[Exercise]
Repeat verbatim everything from the line containing "Image resolution: width=630" down to the line containing "pyautogui.click(x=63, y=492)", both included.

[Source records]
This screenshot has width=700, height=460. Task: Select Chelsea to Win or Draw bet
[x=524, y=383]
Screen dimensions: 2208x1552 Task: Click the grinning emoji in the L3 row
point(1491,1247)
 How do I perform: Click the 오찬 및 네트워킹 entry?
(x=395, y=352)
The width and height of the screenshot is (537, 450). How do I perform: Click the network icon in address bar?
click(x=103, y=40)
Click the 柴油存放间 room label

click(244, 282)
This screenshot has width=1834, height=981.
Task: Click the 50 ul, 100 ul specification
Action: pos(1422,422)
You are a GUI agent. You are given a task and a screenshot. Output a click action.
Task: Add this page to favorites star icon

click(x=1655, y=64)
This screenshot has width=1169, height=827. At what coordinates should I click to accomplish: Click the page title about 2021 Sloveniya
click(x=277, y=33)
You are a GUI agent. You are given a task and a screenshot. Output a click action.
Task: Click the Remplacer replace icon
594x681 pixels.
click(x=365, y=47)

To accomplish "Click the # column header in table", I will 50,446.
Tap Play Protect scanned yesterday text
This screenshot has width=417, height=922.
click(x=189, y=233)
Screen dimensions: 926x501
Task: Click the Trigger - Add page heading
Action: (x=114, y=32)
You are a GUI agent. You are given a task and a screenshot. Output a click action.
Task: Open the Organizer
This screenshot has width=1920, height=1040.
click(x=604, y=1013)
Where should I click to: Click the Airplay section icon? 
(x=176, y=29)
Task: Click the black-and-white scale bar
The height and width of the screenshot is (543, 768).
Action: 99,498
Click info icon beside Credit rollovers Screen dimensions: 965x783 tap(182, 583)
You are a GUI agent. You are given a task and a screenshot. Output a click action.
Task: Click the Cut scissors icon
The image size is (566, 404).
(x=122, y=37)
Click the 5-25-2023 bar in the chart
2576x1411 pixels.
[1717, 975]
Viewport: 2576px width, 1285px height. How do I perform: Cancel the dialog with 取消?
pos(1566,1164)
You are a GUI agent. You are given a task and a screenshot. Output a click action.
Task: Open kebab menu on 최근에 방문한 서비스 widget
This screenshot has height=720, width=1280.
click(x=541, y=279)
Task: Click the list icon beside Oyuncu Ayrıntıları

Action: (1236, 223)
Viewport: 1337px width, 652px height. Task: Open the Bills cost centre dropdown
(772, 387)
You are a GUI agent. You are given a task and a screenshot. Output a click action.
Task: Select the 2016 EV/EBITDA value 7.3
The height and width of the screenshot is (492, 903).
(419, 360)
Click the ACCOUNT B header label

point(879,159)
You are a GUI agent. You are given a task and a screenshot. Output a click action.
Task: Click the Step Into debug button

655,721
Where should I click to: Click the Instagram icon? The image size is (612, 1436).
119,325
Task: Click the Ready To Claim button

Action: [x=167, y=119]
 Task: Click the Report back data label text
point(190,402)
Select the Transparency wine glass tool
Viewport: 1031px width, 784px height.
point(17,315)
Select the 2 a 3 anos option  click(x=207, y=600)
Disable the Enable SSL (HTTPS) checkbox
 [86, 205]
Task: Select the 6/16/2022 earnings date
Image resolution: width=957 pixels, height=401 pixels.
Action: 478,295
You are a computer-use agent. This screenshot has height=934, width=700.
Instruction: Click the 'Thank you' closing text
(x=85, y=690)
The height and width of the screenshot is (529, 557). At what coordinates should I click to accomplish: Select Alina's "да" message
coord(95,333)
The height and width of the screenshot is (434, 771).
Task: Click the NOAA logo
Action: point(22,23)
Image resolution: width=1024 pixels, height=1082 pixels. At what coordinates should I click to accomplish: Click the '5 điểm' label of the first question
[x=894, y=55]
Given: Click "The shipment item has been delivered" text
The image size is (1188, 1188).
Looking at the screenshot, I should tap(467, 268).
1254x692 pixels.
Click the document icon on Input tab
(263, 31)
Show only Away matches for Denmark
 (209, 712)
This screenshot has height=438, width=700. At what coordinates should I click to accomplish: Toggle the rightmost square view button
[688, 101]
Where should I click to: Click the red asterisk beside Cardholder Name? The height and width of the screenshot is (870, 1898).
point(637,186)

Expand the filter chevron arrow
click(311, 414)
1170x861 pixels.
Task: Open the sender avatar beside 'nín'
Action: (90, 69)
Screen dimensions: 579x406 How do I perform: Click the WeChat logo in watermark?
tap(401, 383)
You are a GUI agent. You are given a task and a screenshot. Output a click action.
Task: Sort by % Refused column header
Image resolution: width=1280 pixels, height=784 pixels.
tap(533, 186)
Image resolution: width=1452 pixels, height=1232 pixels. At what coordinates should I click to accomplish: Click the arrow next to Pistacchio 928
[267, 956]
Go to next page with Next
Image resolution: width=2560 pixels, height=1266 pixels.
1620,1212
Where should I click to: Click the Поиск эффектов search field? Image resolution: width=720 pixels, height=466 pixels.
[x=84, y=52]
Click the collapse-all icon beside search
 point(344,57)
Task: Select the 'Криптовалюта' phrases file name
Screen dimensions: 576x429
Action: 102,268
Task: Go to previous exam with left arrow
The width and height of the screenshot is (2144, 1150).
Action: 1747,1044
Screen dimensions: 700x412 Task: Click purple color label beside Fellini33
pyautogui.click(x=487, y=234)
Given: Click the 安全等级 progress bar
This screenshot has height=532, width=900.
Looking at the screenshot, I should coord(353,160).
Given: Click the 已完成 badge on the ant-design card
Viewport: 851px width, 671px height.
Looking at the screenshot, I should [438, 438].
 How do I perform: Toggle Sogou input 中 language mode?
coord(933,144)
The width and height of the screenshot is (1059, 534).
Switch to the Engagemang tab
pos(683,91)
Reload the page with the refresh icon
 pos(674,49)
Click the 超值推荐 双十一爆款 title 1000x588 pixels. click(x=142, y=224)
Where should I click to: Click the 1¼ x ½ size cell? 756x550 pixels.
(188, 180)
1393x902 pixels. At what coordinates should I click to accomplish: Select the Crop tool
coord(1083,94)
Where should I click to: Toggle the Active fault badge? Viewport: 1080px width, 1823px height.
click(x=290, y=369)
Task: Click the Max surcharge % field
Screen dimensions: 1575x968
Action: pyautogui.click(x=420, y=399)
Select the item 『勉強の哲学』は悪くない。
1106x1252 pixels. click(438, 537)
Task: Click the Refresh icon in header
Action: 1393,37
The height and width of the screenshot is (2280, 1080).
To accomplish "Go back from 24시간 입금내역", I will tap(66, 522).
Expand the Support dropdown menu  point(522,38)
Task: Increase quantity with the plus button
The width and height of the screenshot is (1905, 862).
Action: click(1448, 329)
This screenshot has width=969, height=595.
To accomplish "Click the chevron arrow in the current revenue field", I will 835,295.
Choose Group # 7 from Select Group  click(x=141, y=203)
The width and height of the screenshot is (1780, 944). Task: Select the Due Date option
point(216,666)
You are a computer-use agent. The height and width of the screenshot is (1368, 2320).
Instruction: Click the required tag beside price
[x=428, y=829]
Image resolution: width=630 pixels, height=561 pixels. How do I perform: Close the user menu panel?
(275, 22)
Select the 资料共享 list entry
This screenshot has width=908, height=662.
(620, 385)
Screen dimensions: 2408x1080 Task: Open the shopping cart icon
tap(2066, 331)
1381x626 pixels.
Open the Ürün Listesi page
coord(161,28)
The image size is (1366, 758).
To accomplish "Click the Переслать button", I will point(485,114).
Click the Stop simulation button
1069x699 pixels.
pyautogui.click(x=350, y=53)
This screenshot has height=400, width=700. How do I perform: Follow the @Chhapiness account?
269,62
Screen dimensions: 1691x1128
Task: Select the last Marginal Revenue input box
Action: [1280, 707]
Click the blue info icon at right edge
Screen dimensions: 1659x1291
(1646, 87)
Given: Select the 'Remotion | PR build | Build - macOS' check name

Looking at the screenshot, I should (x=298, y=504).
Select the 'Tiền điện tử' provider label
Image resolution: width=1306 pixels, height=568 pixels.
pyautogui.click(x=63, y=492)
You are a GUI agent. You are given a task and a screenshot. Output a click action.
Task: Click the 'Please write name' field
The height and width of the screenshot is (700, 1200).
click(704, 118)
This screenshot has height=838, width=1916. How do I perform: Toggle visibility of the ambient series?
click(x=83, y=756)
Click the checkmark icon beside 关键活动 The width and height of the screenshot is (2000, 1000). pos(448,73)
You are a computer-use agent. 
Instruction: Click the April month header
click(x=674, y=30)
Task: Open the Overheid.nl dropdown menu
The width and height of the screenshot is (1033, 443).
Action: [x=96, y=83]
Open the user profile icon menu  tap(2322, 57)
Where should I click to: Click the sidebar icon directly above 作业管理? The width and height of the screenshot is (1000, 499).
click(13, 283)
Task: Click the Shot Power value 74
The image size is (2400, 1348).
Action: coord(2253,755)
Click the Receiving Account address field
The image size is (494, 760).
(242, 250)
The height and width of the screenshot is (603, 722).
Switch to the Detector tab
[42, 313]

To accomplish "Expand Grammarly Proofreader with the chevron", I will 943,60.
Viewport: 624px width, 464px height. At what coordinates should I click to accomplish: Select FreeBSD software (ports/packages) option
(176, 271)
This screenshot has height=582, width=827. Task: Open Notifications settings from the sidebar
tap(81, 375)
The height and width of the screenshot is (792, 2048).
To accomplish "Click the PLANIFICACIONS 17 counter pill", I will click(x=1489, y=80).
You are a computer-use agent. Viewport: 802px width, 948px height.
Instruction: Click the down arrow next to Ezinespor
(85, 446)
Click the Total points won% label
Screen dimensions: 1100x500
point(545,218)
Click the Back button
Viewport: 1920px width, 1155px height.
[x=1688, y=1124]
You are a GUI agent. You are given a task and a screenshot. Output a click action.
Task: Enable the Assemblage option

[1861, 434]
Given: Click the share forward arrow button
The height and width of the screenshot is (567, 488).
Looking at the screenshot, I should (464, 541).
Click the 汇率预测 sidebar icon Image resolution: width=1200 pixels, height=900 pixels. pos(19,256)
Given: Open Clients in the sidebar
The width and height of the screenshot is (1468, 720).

[Correct response]
Image resolution: width=630 pixels, height=561 pixels. How do I perform: Close the user menu panel?
(275, 22)
Select the 资料共享 list entry
This screenshot has width=908, height=662.
(620, 385)
Screen dimensions: 2408x1080 Task: Open the shopping cart icon
tap(2066, 331)
1381x626 pixels.
Open the Ürün Listesi page
coord(161,28)
The image size is (1366, 758).
To accomplish "Click the Переслать button", I will point(485,114).
Click the Stop simulation button
1069x699 pixels.
pyautogui.click(x=350, y=53)
This screenshot has height=400, width=700. How do I perform: Follow the @Chhapiness account?
269,62
Screen dimensions: 1691x1128
Task: Select the last Marginal Revenue input box
Action: [1280, 707]
Click the blue info icon at right edge
Screen dimensions: 1659x1291
(1646, 87)
Given: Select the 'Remotion | PR build | Build - macOS' check name

Looking at the screenshot, I should (x=298, y=504).
Select the 'Tiền điện tử' provider label
Image resolution: width=1306 pixels, height=568 pixels.
pyautogui.click(x=63, y=492)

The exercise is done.